Menteri Keuangan Sri Mulyani Indrawati memperkirakan, realisasi belanja pemerintah pusat tahun ini akan mencapai Rp1.929,6 triliun atau 98,2% dari pagu Rp1.954,5 triliun.
"Sampai semester II kita perkirakan 98,2% dari pagu akan terpakai atau Rp1.929,6 triliun," katanya dalam raker bersama Banggar DPR RI di Jakarta, Senin.
Sri Mulyani menuturkan perkiraan tersebut tumbuh 4% dari realisasi belanja pemerintah pusat tahun lalu yang hanya 92,8% atau Rp1.833 triliun dari pagu Rp1.975,2 triliun.
"Ini lebih baik dari sisi persentase dan secara nominal," ujarnya.

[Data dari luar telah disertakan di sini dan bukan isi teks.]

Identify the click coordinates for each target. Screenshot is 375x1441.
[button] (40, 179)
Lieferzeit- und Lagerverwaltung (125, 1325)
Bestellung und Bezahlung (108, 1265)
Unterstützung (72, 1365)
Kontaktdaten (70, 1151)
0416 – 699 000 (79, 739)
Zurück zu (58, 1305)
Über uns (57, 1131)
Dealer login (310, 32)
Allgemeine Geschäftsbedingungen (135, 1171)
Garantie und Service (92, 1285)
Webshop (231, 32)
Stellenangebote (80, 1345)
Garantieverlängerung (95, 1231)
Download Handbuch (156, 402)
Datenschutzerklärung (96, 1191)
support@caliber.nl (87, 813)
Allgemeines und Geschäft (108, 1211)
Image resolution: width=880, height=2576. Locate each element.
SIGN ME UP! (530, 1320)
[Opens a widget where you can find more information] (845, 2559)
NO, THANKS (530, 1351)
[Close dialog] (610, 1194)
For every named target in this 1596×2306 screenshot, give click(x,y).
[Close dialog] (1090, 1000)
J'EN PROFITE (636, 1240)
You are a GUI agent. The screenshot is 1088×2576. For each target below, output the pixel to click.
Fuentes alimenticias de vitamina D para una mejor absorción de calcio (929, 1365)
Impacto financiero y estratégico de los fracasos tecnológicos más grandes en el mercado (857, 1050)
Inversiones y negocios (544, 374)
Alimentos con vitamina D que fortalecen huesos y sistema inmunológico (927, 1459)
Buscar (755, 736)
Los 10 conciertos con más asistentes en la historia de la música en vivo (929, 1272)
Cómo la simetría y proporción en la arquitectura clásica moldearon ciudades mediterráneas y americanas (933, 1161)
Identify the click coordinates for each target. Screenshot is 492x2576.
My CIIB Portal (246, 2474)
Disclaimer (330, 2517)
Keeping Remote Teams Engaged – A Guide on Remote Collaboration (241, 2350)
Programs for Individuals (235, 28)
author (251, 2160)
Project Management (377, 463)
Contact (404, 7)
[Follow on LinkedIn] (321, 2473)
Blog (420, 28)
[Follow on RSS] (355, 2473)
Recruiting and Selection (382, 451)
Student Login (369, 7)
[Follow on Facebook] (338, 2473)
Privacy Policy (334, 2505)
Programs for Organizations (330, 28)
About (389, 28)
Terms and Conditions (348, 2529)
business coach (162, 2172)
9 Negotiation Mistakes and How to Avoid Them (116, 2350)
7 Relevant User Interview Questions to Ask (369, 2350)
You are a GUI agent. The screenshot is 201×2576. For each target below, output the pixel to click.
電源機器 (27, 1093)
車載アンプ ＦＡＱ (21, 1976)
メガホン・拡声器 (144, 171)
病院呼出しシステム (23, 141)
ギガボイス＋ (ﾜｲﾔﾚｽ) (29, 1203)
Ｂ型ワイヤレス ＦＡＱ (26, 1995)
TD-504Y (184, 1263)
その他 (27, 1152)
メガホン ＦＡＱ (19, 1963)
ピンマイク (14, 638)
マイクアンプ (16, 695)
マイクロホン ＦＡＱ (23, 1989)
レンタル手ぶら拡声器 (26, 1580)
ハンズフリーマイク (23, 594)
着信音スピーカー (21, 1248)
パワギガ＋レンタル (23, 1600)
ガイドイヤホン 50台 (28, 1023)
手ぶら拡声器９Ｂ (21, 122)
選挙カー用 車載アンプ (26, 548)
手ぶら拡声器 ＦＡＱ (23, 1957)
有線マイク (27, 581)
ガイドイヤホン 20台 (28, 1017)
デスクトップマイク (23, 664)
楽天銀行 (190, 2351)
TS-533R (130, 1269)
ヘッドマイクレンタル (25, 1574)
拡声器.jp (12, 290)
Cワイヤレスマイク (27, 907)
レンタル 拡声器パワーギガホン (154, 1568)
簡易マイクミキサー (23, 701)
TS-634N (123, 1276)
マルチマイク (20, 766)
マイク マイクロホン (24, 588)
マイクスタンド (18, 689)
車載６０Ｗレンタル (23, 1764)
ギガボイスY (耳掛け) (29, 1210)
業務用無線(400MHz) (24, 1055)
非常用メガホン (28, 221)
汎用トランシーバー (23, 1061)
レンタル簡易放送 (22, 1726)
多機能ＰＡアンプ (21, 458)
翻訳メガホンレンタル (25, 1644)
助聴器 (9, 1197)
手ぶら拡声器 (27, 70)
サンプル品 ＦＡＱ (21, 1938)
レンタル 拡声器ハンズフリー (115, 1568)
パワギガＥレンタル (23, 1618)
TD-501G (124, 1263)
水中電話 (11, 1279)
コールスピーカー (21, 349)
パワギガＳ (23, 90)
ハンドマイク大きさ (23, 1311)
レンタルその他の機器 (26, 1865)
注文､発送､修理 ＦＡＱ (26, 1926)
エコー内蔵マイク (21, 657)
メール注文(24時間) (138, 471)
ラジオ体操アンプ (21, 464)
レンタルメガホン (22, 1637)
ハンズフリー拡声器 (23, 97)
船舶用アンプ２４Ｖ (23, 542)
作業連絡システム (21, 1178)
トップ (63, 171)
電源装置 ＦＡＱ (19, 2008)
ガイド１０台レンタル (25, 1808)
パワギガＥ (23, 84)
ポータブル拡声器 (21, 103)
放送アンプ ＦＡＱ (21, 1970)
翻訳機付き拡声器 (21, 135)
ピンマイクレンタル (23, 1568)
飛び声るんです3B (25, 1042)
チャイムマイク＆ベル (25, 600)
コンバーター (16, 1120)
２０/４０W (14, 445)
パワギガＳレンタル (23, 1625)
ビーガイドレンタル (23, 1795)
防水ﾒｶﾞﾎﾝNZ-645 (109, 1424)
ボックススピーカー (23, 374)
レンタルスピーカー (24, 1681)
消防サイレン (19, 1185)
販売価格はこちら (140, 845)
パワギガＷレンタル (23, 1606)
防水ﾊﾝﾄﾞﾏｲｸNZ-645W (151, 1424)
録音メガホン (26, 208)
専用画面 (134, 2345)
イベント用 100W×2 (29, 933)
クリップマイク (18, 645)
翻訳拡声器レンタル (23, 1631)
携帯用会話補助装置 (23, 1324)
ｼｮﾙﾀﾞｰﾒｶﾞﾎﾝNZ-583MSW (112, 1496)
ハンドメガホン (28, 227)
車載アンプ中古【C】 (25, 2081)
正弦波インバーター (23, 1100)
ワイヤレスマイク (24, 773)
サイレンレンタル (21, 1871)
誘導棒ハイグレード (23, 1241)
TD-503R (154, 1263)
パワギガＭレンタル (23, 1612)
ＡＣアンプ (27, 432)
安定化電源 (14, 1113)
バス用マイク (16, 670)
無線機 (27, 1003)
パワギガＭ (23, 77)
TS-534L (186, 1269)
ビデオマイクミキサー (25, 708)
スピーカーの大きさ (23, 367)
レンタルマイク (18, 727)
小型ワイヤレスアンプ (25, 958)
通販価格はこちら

Menurut Sri Mulyani, realisasi belanja pemerintah pusat akan sangat bergantung pada kesiapan kementerian/lembaga (K/L) dalam mendorong belanjanya.
Ia menjelaskan kesiapan K/L dalam melanjutkan atau menyelesaikan program dan kegiatan yang sudah direncanakan pada semester II, akan berimplikasi terhadap tercapainya perkiraan tersebut.
Oleh sebab itu, Sri Mulyani meminta bagi K/L yang tidak mampu merealisasikan anggaran belanja atau mengalami kesulitan dalam eksekusi agar mengalokasikannya untuk penanganan covid-19.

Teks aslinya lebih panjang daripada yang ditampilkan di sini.